■ Records supplied
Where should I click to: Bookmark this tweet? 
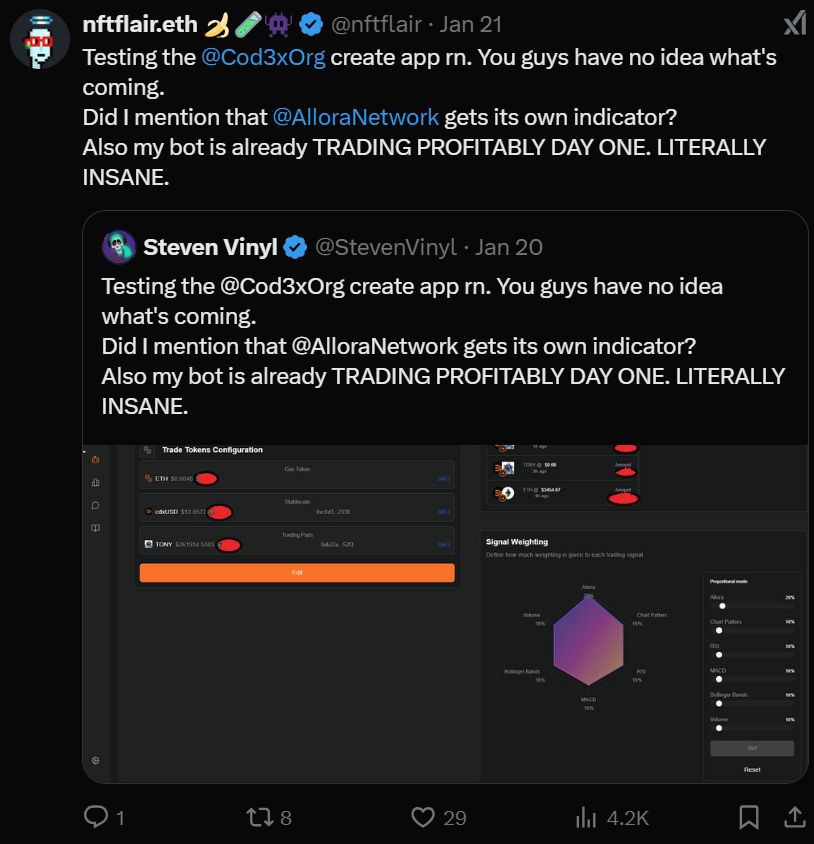click(x=748, y=817)
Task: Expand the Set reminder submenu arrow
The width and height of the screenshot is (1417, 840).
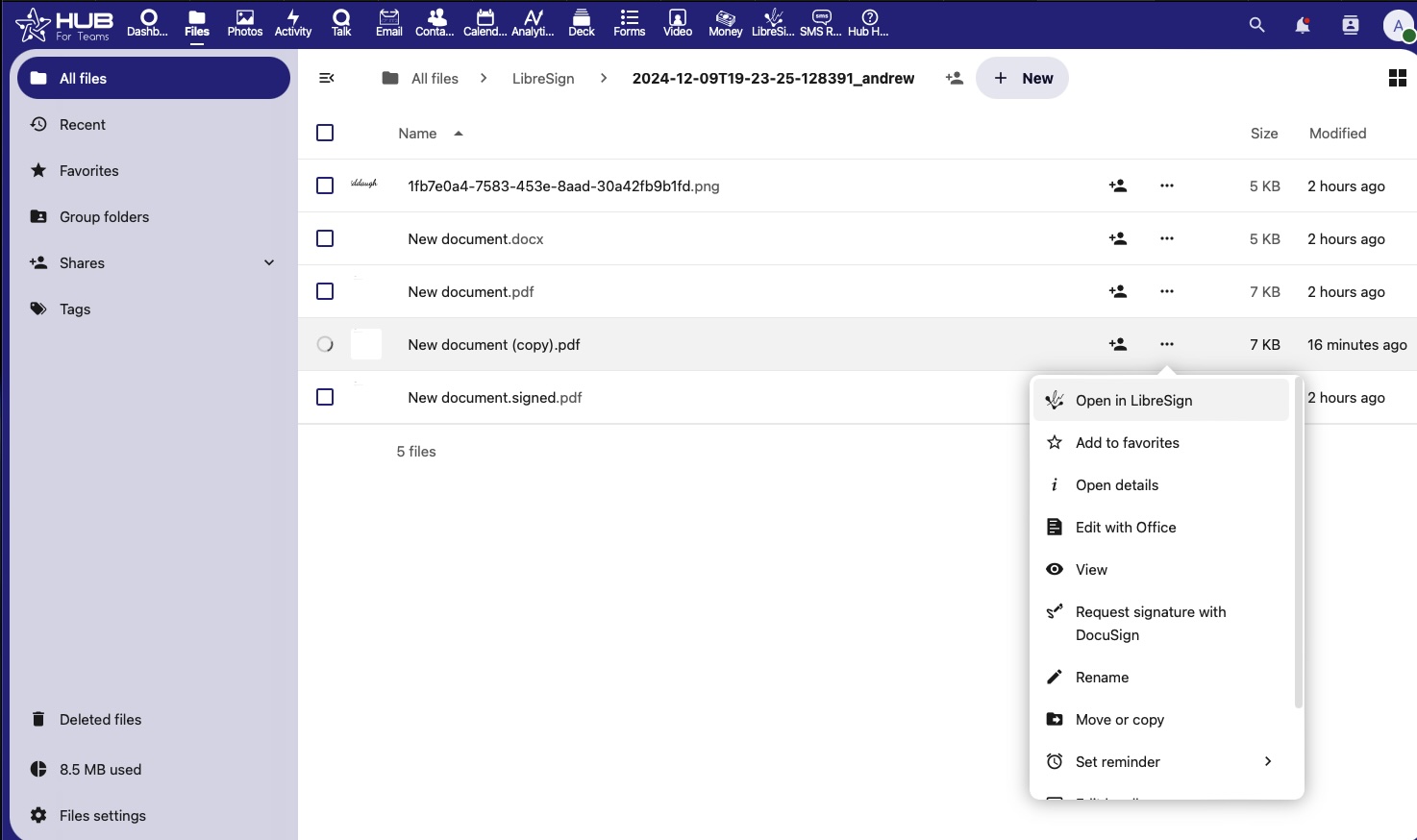Action: tap(1268, 761)
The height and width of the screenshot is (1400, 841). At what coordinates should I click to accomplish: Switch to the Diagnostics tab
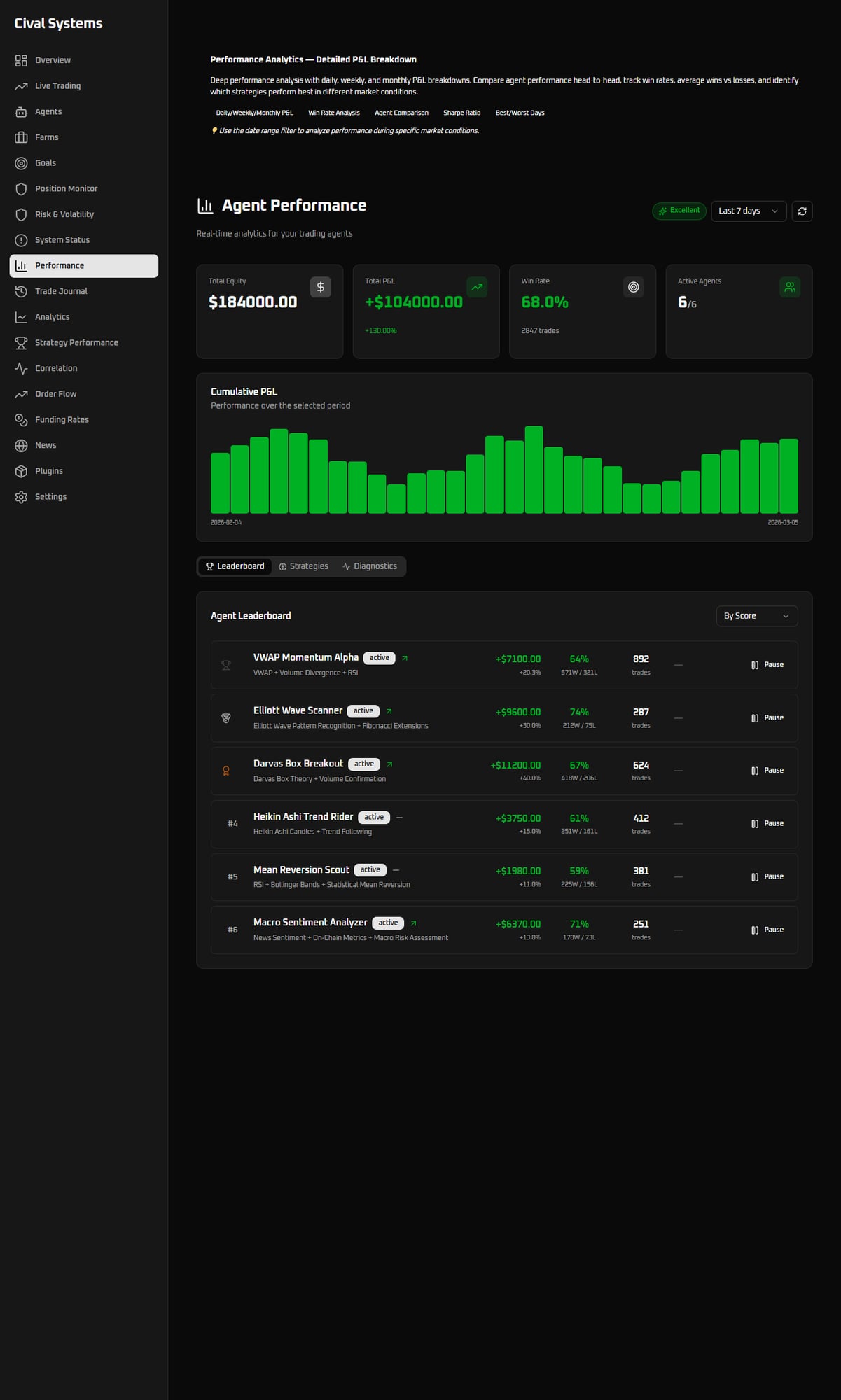point(370,566)
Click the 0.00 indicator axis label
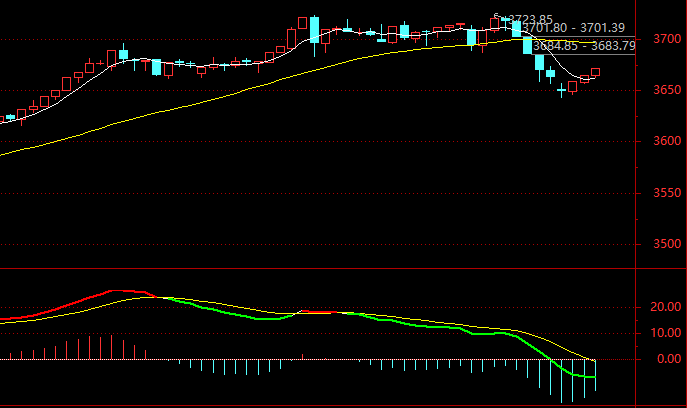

■ Action item
Write out, word for word, the line containing "The height and" and each line after it to the end of the data, and nothing more. Drop the pictures.

■ Response
The height and width of the screenshot is (1400, 841). At what coordinates should I click to accomplish: Switch to the Diagnostics tab
point(370,566)
Click the 0.00 indicator axis label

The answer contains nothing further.